Muslim migrants in Germany who feel discriminated against should be given the right to change their legal names to Christian-sounding ones, according to a senior German politician.
The latest innovation in German multiculturalism is being championed by Ruprecht Polenz, a former secretary general of the ruling Christian Democratic Union (CDU). He believes the German law which regulates name changes (Namensrecht) should be amended to make it easier for men named Mohammed to become Martin and women named Aisha to become Andrea.
German law generally does not allow foreigners to change their names to German ones, and German courts rarely approve such petitions. By custom and practice, German names are only for Germans.
According to Polenz, who served as a member of parliament for nearly two decades, the law in its current form is "ignorant" and should be changed:
"An ignorant law: the United States is full of anglicized German names, from Smith to Steinway, from Miller to Schwartz. The reason: integration was made easier. It no longer appeared as though a family was not from the USA. I think that German citizens of foreign origin should also have this possibility."
"The desire to adopt a German name is solid evidence that you feel German and would like to be seen as a German. In the context of integration this is entirely desirable. It simply does not make sense to prohibit this....
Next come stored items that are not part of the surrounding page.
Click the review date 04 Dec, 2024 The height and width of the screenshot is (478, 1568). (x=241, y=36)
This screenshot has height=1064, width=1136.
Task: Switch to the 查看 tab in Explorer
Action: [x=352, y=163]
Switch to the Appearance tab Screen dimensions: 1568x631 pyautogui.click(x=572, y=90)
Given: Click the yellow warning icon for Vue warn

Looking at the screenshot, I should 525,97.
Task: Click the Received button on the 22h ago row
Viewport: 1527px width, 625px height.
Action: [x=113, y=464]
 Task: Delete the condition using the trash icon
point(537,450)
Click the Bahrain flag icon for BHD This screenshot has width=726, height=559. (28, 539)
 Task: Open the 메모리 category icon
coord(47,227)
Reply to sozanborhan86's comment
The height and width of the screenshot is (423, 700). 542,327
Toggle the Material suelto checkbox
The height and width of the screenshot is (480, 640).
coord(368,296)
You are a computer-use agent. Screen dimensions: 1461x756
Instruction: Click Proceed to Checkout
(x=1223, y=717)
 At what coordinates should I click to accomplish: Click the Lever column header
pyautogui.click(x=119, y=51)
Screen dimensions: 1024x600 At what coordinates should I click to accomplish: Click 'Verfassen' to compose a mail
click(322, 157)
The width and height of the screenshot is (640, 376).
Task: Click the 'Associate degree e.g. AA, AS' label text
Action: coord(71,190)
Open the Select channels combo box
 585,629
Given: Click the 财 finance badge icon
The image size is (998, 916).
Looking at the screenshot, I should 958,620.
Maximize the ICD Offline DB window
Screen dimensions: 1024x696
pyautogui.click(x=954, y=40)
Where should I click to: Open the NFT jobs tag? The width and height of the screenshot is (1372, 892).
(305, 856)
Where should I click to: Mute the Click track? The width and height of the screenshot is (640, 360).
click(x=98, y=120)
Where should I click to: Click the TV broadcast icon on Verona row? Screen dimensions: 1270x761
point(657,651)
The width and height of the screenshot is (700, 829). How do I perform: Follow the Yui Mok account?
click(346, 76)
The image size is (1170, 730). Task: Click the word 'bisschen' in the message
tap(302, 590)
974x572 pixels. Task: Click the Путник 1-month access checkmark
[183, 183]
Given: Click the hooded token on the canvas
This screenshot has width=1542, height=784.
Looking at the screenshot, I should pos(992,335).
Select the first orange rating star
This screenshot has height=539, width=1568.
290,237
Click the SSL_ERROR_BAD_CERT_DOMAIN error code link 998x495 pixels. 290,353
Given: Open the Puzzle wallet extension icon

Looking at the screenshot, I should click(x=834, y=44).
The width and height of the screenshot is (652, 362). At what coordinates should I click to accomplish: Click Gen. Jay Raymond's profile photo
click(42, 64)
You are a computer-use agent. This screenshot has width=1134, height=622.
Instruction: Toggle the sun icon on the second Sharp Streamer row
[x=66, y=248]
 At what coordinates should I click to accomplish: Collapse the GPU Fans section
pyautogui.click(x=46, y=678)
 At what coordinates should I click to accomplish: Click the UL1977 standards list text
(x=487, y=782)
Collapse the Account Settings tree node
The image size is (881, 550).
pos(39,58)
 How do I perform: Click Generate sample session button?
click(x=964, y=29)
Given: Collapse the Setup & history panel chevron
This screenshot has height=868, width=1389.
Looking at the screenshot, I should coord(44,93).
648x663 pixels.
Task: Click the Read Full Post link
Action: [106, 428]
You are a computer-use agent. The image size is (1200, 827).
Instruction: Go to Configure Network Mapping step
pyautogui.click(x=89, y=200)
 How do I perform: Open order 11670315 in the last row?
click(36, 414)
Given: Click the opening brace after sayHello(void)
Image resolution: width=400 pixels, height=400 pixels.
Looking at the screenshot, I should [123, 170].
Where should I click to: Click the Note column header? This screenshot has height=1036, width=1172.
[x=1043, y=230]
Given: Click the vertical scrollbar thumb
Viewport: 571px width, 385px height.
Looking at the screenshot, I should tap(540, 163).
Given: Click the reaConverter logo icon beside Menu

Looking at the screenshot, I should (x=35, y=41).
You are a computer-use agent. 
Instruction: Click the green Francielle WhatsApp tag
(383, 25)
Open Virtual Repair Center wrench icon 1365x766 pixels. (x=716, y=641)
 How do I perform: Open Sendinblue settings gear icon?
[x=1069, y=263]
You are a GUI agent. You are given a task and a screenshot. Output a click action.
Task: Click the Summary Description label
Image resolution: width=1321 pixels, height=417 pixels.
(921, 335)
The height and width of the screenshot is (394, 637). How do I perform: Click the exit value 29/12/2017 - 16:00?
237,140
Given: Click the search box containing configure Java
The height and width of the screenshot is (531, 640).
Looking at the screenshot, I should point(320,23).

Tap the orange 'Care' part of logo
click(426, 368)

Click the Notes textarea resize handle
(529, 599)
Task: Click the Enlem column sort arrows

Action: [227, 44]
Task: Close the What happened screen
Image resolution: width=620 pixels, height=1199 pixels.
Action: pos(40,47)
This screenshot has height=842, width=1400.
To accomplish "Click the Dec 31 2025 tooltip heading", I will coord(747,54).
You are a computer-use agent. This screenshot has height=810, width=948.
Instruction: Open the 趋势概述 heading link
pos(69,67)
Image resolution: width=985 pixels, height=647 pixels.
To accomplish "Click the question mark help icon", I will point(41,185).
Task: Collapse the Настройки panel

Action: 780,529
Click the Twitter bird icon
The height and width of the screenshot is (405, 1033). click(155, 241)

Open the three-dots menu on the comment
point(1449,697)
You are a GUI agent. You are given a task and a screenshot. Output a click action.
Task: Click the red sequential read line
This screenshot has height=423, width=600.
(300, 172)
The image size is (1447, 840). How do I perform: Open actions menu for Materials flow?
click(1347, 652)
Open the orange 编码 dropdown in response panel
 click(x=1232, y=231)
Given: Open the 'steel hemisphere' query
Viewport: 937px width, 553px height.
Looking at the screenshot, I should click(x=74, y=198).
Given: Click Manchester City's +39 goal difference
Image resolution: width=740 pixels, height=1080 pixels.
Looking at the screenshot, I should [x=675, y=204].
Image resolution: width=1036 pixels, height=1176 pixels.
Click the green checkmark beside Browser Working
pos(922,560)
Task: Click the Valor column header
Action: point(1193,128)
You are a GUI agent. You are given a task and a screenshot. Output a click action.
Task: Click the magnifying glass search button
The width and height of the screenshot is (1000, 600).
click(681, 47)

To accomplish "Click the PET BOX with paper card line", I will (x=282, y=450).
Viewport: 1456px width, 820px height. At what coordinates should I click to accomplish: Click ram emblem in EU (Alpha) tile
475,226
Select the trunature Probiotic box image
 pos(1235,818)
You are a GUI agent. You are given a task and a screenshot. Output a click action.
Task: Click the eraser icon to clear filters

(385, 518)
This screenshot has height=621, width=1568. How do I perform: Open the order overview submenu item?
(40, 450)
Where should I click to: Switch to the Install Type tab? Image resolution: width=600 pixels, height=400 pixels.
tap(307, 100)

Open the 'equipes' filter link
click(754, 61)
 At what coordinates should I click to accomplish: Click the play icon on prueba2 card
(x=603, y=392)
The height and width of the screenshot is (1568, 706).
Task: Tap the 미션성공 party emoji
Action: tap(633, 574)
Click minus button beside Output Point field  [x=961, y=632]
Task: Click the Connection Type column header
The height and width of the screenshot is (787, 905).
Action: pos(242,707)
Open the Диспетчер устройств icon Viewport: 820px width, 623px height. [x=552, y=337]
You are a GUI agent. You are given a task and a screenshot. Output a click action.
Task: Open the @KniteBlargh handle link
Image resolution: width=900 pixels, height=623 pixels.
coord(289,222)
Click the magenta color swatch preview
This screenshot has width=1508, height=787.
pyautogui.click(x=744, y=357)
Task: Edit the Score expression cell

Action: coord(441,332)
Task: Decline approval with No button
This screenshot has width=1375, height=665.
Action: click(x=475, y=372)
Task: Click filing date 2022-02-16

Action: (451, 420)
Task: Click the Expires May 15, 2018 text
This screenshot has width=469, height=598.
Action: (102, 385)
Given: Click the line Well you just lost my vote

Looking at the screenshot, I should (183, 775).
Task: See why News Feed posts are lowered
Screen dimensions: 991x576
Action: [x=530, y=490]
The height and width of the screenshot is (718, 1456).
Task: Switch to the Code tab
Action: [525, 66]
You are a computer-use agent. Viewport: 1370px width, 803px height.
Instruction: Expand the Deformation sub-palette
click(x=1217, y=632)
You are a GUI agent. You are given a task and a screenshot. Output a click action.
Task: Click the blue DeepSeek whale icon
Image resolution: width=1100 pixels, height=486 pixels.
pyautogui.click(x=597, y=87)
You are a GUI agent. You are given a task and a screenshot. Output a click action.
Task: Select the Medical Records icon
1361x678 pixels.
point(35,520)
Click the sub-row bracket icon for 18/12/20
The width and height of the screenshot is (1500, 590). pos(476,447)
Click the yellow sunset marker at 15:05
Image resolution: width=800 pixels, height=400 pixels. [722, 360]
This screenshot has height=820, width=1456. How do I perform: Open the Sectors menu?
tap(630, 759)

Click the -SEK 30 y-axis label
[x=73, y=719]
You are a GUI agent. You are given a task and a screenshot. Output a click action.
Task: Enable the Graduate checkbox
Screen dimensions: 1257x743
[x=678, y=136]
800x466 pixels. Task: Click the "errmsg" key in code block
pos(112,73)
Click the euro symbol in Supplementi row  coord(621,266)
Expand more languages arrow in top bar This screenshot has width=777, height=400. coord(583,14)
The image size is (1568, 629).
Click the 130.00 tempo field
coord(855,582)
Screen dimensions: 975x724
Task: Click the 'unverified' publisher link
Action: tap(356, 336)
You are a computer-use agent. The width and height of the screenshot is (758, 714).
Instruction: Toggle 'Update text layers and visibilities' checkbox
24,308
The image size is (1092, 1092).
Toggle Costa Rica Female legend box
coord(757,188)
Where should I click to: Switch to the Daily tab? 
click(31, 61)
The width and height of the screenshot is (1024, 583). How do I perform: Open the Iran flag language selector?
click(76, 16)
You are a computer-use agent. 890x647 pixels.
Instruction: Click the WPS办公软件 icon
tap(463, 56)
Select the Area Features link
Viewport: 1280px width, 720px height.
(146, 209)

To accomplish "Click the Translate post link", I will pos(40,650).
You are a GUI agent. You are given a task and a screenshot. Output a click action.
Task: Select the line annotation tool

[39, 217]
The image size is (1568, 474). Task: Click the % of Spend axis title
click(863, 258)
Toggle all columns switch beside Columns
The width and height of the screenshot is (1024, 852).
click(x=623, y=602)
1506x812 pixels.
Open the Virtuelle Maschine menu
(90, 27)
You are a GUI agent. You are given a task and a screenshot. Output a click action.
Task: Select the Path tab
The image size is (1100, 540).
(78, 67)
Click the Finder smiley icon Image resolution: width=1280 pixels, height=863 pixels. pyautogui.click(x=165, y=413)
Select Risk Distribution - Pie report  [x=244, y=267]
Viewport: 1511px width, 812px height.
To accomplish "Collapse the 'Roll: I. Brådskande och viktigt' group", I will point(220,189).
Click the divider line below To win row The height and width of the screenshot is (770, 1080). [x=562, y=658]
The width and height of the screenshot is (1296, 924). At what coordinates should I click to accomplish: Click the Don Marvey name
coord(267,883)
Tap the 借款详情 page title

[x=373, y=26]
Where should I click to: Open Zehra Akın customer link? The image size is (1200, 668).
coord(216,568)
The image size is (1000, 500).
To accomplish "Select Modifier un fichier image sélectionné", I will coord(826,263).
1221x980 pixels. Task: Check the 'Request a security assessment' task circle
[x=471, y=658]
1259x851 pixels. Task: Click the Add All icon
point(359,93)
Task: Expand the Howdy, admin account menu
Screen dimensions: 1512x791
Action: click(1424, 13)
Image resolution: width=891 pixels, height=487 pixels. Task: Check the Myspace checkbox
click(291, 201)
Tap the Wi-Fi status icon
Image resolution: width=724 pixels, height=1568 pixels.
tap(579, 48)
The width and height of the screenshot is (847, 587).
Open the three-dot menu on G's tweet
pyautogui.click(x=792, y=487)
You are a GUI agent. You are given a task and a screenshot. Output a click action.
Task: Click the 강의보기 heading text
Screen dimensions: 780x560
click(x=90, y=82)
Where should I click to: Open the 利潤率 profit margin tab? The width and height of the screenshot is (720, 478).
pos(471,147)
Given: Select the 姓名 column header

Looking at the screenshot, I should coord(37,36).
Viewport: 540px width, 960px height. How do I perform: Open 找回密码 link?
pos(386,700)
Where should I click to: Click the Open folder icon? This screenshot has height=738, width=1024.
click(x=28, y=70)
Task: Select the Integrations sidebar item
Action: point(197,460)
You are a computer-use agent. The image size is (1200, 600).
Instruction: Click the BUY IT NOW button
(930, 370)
"In everyday life we unfortunately often see that naturalization or possessing a German passport is not enough to be regarded as a German."
Muslims with foreign-sounding names often find it difficult to find a job, Polenz said, and the possibility of a name change might prevent discrimination and promote integration.
Indeed, academic studies (here and here) have found that immigrants with Arab or Turkish last names are less likely to be invited to job interviews than equally qualified migrants with non-Muslim sounding names.
The former president of the Constitutional Court in North Rhine-Westphalia, Michael Bertram, has called for German courts to allow a name change if "a foreign-sounding name makes it difficult to integrate into the economic and social life in this country."
He was referring to a case in which a court in Braunschweig rejected a petition by a German-Turkish family to change their surname. The parents had complained that in school their German-born children were being treated as "educationally disadvantaged migrants" and that teachers were addressing them in Turkish, a language they did not understand because they only speak German at home.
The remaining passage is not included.